[Text]:
DRWC continues work on the waterfront trail and green space, development areas the trail will connect

The Penn Street Trail – a section of the Central Delaware waterfront trail that will connect Spring Garden Street with SugarHouse Casino’s portion of the trail – is expected to open next spring.

Design work by the RBA Group, a firm of architects, engineers and planners with offices in Philadelphia, New York and elsewhere, continues, said Delaware River Waterfront Corporation Vice President for Operations Joe Forkin. “We’ve talked with residents and business in the area, and the recommendation is to have as much room for pedestrians as possible,” he said. Preliminary plans also call for a 12-foot, two-directional bicycle portion, to be separated from vehicular traffic by rain gardens and other plantings.

Designers are questioning a change in vehicular traffic: Potentially changing Penn Street, which now runs both north and south, to a one-way, northbound street only. Such a step would require a city council ordinance, Forkin said.

The design and construction work is funded by a $500,000 grant from the Delaware Valley Regional Planning Commission. The DRWC matched that money with an additional $500,000. SugarHouse will spend about $300,000 to build the portion of the trail that will run through their parking lot, and connect with the finished section that already runs behind the casino.

“It will make the existing, beautiful SugarHouse trail more accessible,” said DRWC Planning Director Sarah Thorp.

RBA Group is also designing trail standards, outlining how the Delaware River Waterfront Trail should be built along its entire length. The Penn Street portion will bring those concepts to life, which is a very powerful thing, said DRWC President Tom Corcoran. When they see the completed portion, people will say, “’My God, this is what they were talking about!’” Corcoran said at a recent DRWC board meeting. “This will be the full monty of trails. It will be the Cadillac.”

Thorp said RBA has done much work on the schematic designs for the trail, which is set to eventually stretch the entire length of the Central Delaware waterfront, from Oregon to Allegheny avenues.

They are doing the design in two pieces, she said. South of Washington Avenue and north of Penn Street, the design is 50-feet wide. RBA is planning the lighting, the pavement style and the landscaping and plantings in a “full-blown design guideline” for this section.

One benefit of the full design of the waterfront section: it will give both DRWC and private developers an approximate idea of the cost of creating the trail.

Between Washington Avenue and Spring Garden, where conditions are less uniform and more constrained, RBA is doing two sets of plans – one for the long-term, one that can be completed more quickly.

[Tasks]:
[a] In the waterfront trail article, revise the passage between "The Penn Street Trail" and "and other plantings.", inclusive, so that "walkers" takes the place of "pedestrians".
[b] According to the waterfront trail article, what is one benefit of producing the full design for the waterfront section? Answer in one to three sentences.
Rely only on the waterfront trail article.

[Recorded information]:
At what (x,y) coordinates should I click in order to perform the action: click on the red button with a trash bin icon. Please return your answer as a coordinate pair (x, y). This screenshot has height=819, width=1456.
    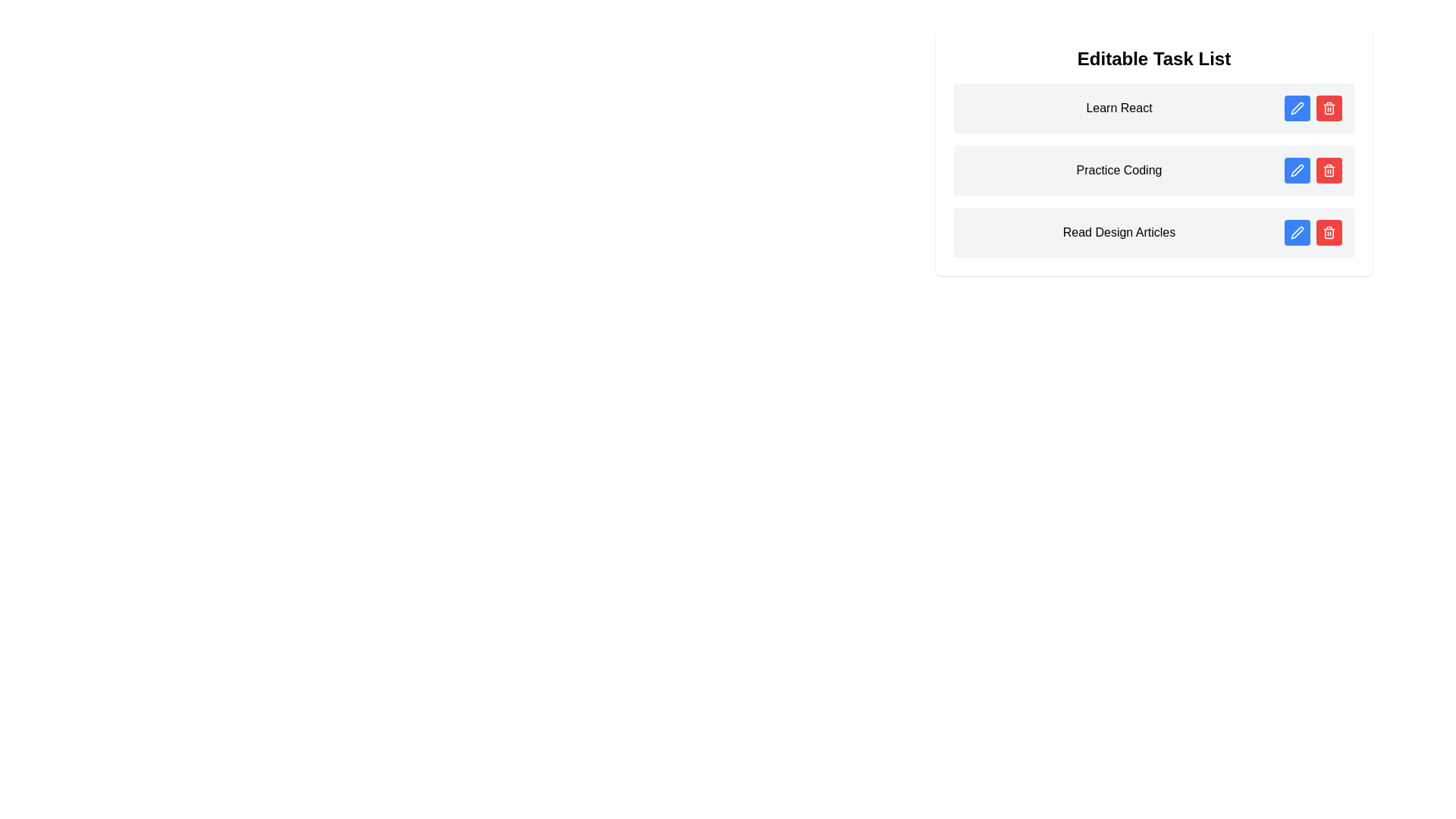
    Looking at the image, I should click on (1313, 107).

[Results]:
[a]
The Penn Street Trail – a section of the Central Delaware waterfront trail that will connect Spring Garden Street with SugarHouse Casino’s portion of the trail – is expected to open next spring.

Design work by the RBA Group, a firm of architects, engineers and planners with offices in Philadelphia, New York and elsewhere, continues, said Delaware River Waterfront Corporation Vice President for Operations Joe Forkin. “We’ve talked with residents and business in the area, and the recommendation is to have as much room for walkers as possible,” he said. Preliminary plans also call for a 12-foot, two-directional bicycle portion, to be separated from vehicular traffic by rain gardens and other plantings.

[b] The full design will give both the DRWC and private developers an approximate idea of the cost of creating the trail.